Four Thousand Weeks: Time Management for Mortals

Four Thousand Weeks: Time Management for Mortals

by Oliver Burkeman (Author)

The average human lifespan is absurdly, insultingly brief. Assuming you live to be eighty, you have just over four thousand weeks.

Nobody needs telling there isn’t enough time. We’re obsessed with our lengthening to-do lists, our overfilled inboxes, work-life balance, and the ceaseless battle against distraction; and we’re deluged with advice on becoming more productive and efficient, and “life hacks” to optimize our days. But such techniques often end up making things worse. The sense of anxious hurry grows more intense, and still the most meaningful parts of life seem to lie just beyond the horizon. Still, we rarely make the connection between our daily struggles with time and the ultimate time management problem: the challenge of how best to use our four thousand weeks.

Drawing on the insights of both ancient and contemporary philosophers, psychologists, and spiritual teachers, Oliver Burkeman delivers an entertaining, humorous, practical, and ultimately profound guide to time and time management. Rejecting the futile modern fixation on “getting everything done,” Four Thousand Weeks introduces readers to tools for constructing a meaningful life by embracing finitude, showing how many of the unhelpful ways we’ve come to think about time aren’t inescapable, unchanging truths, but choices we’ve made as individuals and as a society—and that we could do things differently.

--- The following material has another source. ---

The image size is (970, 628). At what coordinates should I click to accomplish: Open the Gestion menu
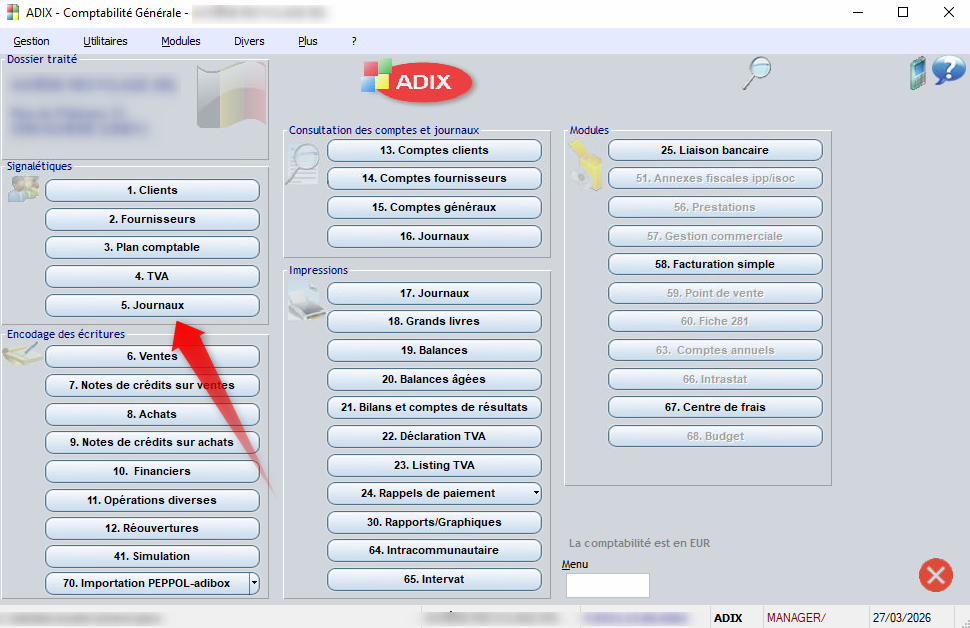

Discover the Art of Time Management with "Four Thousand Weeks: Time Management for Mortals" by Oliver Burkeman

In a world where time seems to slip through our fingers like sand, Oliver Burkeman's "Four Thousand Weeks: Time Management for Mortals" offers a refreshing perspective on time management. Burkeman argues that the traditional approach to time management, centered on productivity and efficiency, is not only ineffective but also counterproductive.

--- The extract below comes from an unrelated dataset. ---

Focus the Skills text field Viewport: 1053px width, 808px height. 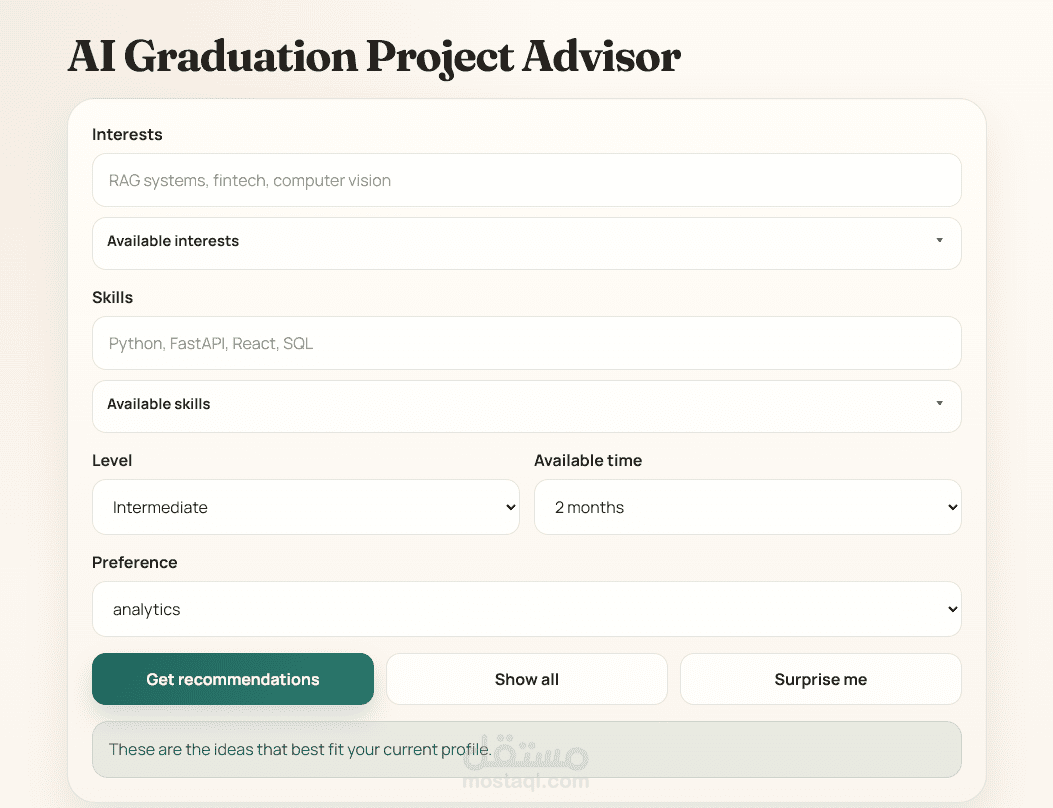[526, 343]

Burkeman challenges the notion that we can control time and instead encourages us to embrace the reality of our limited time on Earth. He argues that we should focus on making the most of our time rather than trying to manage it. This involves accepting the inevitability of distraction, imperfection, and failure, and learning to navigate these challenges with grace and acceptance.

Through insightful anecdotes and thought-provoking examples, Burkeman guides readers through a journey of self-discovery, helping them to identify their values, set meaningful goals, and create a lifestyle that aligns with their priorities. He offers practical strategies for overcoming common time management obstacles, such as procrastination, overwhelm, and the fear of missing out.

"Four Thousand Weeks" is a profound and transformative book that challenges conventional wisdom about time management. It invites readers to rethink their relationship with time, to embrace the beauty of imperfection, and to live a more intentional and fulfilling life.

Key Takeaways from "Four Thousand Weeks":

  • Time is finite and limited, and we cannot control it.
  • Trying to manage time can lead to stress, anxiety, and burnout.
  • We should focus on making the most of our time rather than trying to manage it.
  • Accepting the reality of our limited time can help us to live more intentionally and meaningfully.
  • We should focus on setting meaningful goals and creating a lifestyle that aligns with our values.

Whether you're a busy professional, a student, or simply someone seeking to live a more fulfilling life, "Four Thousand Weeks" offers a thought-provoking and practical guide to time management that will change the way you think about time.